Wednesday, March 21, 2012

Blame Canadian Forces?

I am feeling a bit of deja vu.  Over the past few years, the conventional wisdom in Canada has placed the responsibility for the decision to deploy to Kandahar upon the Canadian Forces who somehow fooled the civilians.  Now, folks are blaming the CF for the F-35 purchase.  It is almost as if there is no civilian control over the Canadian military.

Now, I have argued that there is no parliamentary oversight over the CF since the parliamentarians do not have security clearances.  But civilian control?  Yes.  Paul Martin, the Prime Minister decided to send the troops to Kandahar because it fit within his anti-Chretien vision of using the military as a way to increase Canadian influence.  Instead of sending Canadian troops to 40 different spots where none of the deployments have much of an impact, Martin agreed with General Hillier, indeed picked him, that the Canadians should deploy in a way that gave them influence not just over the troops themselves but over the larger effort.

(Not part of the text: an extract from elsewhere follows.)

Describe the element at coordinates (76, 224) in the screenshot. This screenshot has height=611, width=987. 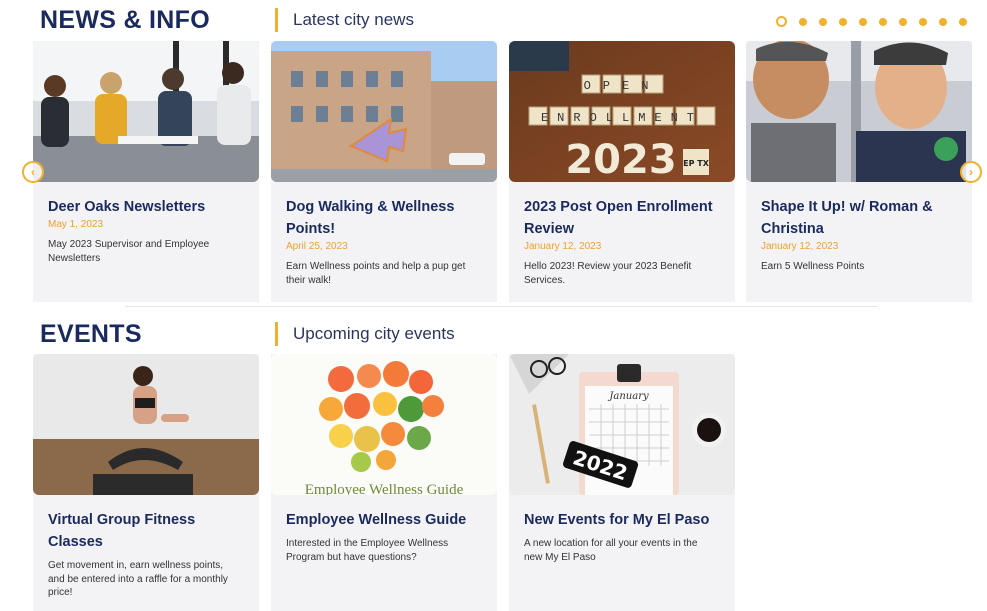
I see `news-card-date: May 1, 2023` at that location.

Oh, by the way, the Foreign Affairs types were also big fans of going to Kandahar (CIDA not so much), but have successfully allowed the CF to take the hits for the decision. 

The F-35 decision has heaps of problems, but Canada is not alone in this, just like Canada was not alone in Afghanistan.  In each case, Canada acted quite similarly to its allies: all NATO countries showed up in Afghanistan to varying degrees.  Many NATO members and NATO partners chose the F-35.  So before we delve too deeply into the pernicious influence of a military, we might want to ponder why a bunch of countries acted similarly.

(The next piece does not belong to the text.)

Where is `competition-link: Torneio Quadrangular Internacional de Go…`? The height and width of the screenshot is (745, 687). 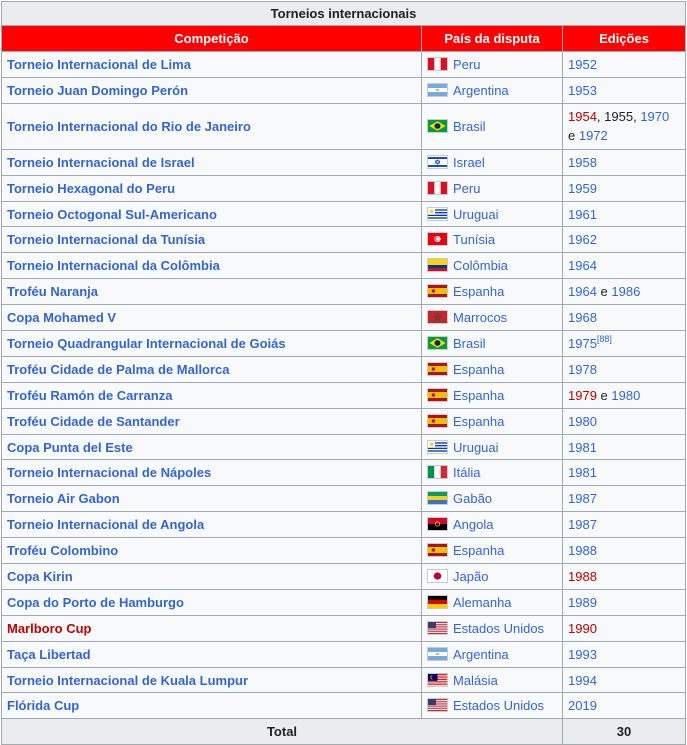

The idea was a good one: more countries buying the same plane would make each plane less expensive via economies of scale and foster interoperability.  Kosovo revealed the challenges of fighting a coalition air campaign with mixed set of capabilities.  Libya reminds that coalition air campaigns can still happen.  The problem is that the F-35 is the typical US military project: undertested, compromised (limited range), and, most importantly, increasingly expensive.

I saw a tweet that said the Pentagon was going to release the final cost estimate, and my immediate reaction was thinking of George Lucas saying he was done tinkering with the Star Wars movies.  My second thought was to notice estimate in the tweet.  Costs are going up, countries' fiscal pictures are not improving, so the F-35 is a problem.  Not just for the Conservatives or Canada but for all of the potential purchasers.

So, did the CF compel the civvies into buying this plane?  No, although they probably pushed only this plane as they seek interoperability.  BUT the civilians make the decisions in Canada, and so they need to suck it up and take responsibility.  Sure, militaries ask for the best, most expensive hunk of equipment because nothing is too good for the pilots, sailors and soldiers.  But it is up to the civilians in charge to face the tradeoffs.  

And the key tradeoff of the day is: what is necessary for alliance warfare vs what countries can afford.  The Conservatives could have been clearer earlier, but that is not their style.